全6大会行なわれたグランプリシリーズの上位6名(組)だけが出られる、シーズン前半戦の勝者を決める重要な大会だ。
女子シングルは、シーズンを席巻するロシアのシニアデビュー組が、ついに一堂に会する舞台となることで、とりわけ注目が集まる。
アリョーナ・コストルナヤ、アレクサンドラ・トゥルソワ、アンナ・シェルバコワの3人だ。
シェルバコワが初戦のスケートアメリカ、第4戦の中国杯で優勝すれば、トゥルソワは第2戦のスケートカナダ、第5戦のロシア杯で優勝。そしてコストルナヤは、第3戦のフランス杯と先日のNHK杯を制した。

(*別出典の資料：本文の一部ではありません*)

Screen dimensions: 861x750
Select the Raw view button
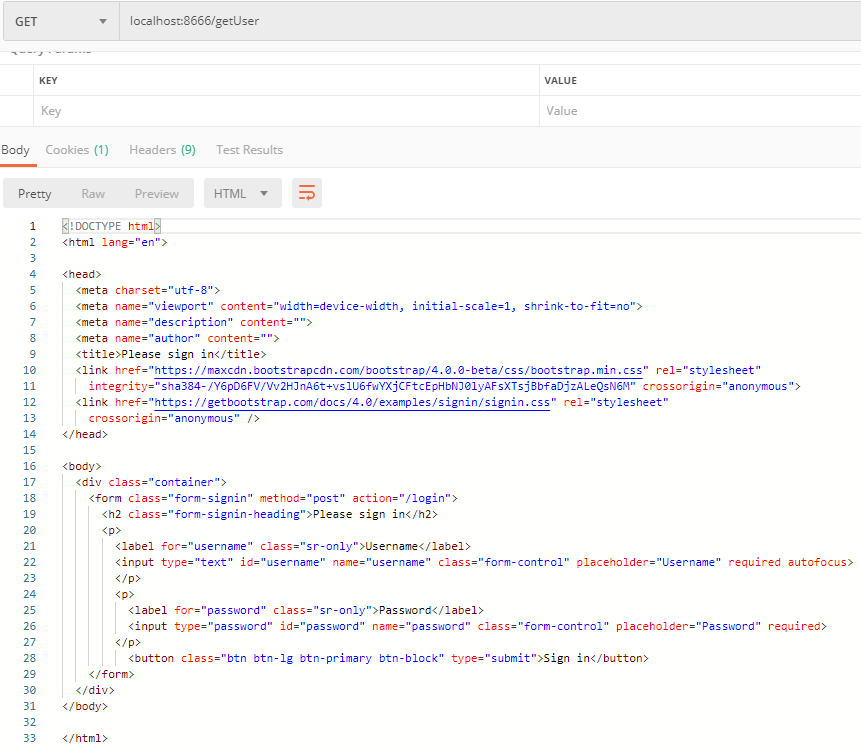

昨シーズンまでジュニアで戦っていた3選手が、全戦で優勝したのである。史上初のことだ。
トゥルソワはフリーで4本の4回転ジャンプ。
彼女たちがもたらした衝撃の大きさは、結果によるものだけではない。なんといっても、4回転ジャンプにある。
トゥルソワはフリーで実に4本の4回転ジャンプを組み入れ、シェルバコワは4回転ジャンプの中でも高難度の4回転ルッツをフリーで2本入れている。しかも成功率は高く、それが優勝した原動力となっている。
本格的に女子にも4回転ジャンプの時代が到来したのか――そんな声も聞かれるほどだった。